> _Records for the exercise_
::::::::::
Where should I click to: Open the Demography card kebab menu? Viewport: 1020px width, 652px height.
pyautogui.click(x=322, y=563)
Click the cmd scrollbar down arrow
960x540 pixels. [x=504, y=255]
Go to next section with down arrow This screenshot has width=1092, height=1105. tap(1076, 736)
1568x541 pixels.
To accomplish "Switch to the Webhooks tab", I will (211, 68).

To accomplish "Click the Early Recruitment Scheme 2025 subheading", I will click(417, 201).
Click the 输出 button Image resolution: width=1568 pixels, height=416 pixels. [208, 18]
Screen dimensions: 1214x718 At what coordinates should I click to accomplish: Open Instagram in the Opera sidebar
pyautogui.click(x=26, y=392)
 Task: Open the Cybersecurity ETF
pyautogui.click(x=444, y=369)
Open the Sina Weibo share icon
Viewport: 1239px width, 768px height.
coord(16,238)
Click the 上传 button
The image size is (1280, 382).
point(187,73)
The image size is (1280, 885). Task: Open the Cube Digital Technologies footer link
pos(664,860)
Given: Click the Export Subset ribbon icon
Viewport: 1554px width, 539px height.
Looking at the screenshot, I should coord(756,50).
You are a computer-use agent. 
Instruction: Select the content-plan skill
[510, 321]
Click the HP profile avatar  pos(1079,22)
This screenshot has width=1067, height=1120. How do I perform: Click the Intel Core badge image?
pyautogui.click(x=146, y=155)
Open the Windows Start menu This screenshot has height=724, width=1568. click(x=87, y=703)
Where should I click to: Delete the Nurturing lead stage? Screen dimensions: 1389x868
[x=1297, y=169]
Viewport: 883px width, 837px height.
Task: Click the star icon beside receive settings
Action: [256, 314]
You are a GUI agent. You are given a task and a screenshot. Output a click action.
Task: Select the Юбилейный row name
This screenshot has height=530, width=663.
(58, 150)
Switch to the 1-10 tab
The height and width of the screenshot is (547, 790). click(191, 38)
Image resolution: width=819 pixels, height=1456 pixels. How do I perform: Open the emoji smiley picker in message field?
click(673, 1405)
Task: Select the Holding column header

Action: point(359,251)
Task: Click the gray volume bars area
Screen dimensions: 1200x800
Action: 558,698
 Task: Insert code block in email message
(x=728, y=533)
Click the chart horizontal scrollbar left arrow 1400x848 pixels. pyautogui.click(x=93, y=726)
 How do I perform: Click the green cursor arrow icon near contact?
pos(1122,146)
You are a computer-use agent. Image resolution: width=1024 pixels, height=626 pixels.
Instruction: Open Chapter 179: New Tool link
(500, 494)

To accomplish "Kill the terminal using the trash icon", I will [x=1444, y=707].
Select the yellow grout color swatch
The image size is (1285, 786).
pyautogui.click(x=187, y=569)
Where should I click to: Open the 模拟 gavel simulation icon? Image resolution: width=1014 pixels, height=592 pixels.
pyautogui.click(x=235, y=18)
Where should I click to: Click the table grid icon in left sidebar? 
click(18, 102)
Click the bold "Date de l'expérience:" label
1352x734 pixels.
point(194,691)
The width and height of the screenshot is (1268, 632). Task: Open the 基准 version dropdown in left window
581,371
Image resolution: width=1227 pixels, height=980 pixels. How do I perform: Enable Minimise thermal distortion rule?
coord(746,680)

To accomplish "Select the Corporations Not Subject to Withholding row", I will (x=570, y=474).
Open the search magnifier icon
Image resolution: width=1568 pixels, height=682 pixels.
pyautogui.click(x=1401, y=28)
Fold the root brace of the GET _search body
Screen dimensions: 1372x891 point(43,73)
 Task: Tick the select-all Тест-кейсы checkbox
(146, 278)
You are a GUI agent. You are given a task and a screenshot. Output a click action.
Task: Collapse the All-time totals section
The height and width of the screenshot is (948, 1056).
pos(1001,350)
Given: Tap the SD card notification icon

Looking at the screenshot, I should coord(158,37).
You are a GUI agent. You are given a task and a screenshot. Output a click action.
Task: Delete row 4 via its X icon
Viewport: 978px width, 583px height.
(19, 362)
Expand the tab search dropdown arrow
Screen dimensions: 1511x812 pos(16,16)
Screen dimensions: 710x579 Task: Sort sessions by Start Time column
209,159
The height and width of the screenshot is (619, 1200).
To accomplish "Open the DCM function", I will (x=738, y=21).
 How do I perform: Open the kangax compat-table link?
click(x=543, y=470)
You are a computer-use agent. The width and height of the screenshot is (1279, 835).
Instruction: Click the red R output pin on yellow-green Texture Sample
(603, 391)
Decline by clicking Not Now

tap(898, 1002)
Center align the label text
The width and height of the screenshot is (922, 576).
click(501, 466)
::::::::::
> _Task_
Rewrite the entire listing above, substituting "Command" for every "Instruction" and leaving all else unchanged.

> _Exercise output_
Where should I click to: Open the Demography card kebab menu? Viewport: 1020px width, 652px height.
pyautogui.click(x=322, y=563)
Click the cmd scrollbar down arrow
960x540 pixels. [x=504, y=255]
Go to next section with down arrow This screenshot has width=1092, height=1105. tap(1076, 736)
1568x541 pixels.
To accomplish "Switch to the Webhooks tab", I will (211, 68).

To accomplish "Click the Early Recruitment Scheme 2025 subheading", I will click(417, 201).
Click the 输出 button Image resolution: width=1568 pixels, height=416 pixels. [208, 18]
Screen dimensions: 1214x718 At what coordinates should I click to accomplish: Open Instagram in the Opera sidebar
pyautogui.click(x=26, y=392)
 Task: Open the Cybersecurity ETF
pyautogui.click(x=444, y=369)
Open the Sina Weibo share icon
Viewport: 1239px width, 768px height.
coord(16,238)
Click the 上传 button
The image size is (1280, 382).
point(187,73)
The image size is (1280, 885). Task: Open the Cube Digital Technologies footer link
pos(664,860)
Given: Click the Export Subset ribbon icon
Viewport: 1554px width, 539px height.
Looking at the screenshot, I should coord(756,50).
You are a computer-use agent. 
Command: Select the content-plan skill
[510, 321]
Click the HP profile avatar  pos(1079,22)
This screenshot has width=1067, height=1120. How do I perform: Click the Intel Core badge image?
pyautogui.click(x=146, y=155)
Open the Windows Start menu This screenshot has height=724, width=1568. click(x=87, y=703)
Where should I click to: Delete the Nurturing lead stage? Screen dimensions: 1389x868
[x=1297, y=169]
Viewport: 883px width, 837px height.
Task: Click the star icon beside receive settings
Action: [256, 314]
You are a GUI agent. You are given a task and a screenshot. Output a click action.
Task: Select the Юбилейный row name
This screenshot has height=530, width=663.
(58, 150)
Switch to the 1-10 tab
The height and width of the screenshot is (547, 790). click(191, 38)
Image resolution: width=819 pixels, height=1456 pixels. How do I perform: Open the emoji smiley picker in message field?
click(673, 1405)
Task: Select the Holding column header

Action: point(359,251)
Task: Click the gray volume bars area
Screen dimensions: 1200x800
Action: 558,698
 Task: Insert code block in email message
(x=728, y=533)
Click the chart horizontal scrollbar left arrow 1400x848 pixels. pyautogui.click(x=93, y=726)
 How do I perform: Click the green cursor arrow icon near contact?
pos(1122,146)
You are a computer-use agent. Image resolution: width=1024 pixels, height=626 pixels.
Command: Open Chapter 179: New Tool link
(500, 494)

To accomplish "Kill the terminal using the trash icon", I will [x=1444, y=707].
Select the yellow grout color swatch
The image size is (1285, 786).
pyautogui.click(x=187, y=569)
Where should I click to: Open the 模拟 gavel simulation icon? Image resolution: width=1014 pixels, height=592 pixels.
pyautogui.click(x=235, y=18)
Where should I click to: Click the table grid icon in left sidebar? 
click(18, 102)
Click the bold "Date de l'expérience:" label
1352x734 pixels.
point(194,691)
The width and height of the screenshot is (1268, 632). Task: Open the 基准 version dropdown in left window
581,371
Image resolution: width=1227 pixels, height=980 pixels. How do I perform: Enable Minimise thermal distortion rule?
coord(746,680)

To accomplish "Select the Corporations Not Subject to Withholding row", I will (x=570, y=474).
Open the search magnifier icon
Image resolution: width=1568 pixels, height=682 pixels.
pyautogui.click(x=1401, y=28)
Fold the root brace of the GET _search body
Screen dimensions: 1372x891 point(43,73)
 Task: Tick the select-all Тест-кейсы checkbox
(146, 278)
You are a GUI agent. You are given a task and a screenshot. Output a click action.
Task: Collapse the All-time totals section
The height and width of the screenshot is (948, 1056).
pos(1001,350)
Given: Tap the SD card notification icon

Looking at the screenshot, I should coord(158,37).
You are a GUI agent. You are given a task and a screenshot. Output a click action.
Task: Delete row 4 via its X icon
Viewport: 978px width, 583px height.
(19, 362)
Expand the tab search dropdown arrow
Screen dimensions: 1511x812 pos(16,16)
Screen dimensions: 710x579 Task: Sort sessions by Start Time column
209,159
The height and width of the screenshot is (619, 1200).
To accomplish "Open the DCM function", I will (x=738, y=21).
 How do I perform: Open the kangax compat-table link?
click(x=543, y=470)
You are a computer-use agent. The width and height of the screenshot is (1279, 835).
Command: Click the red R output pin on yellow-green Texture Sample
(603, 391)
Decline by clicking Not Now

tap(898, 1002)
Center align the label text
The width and height of the screenshot is (922, 576).
click(501, 466)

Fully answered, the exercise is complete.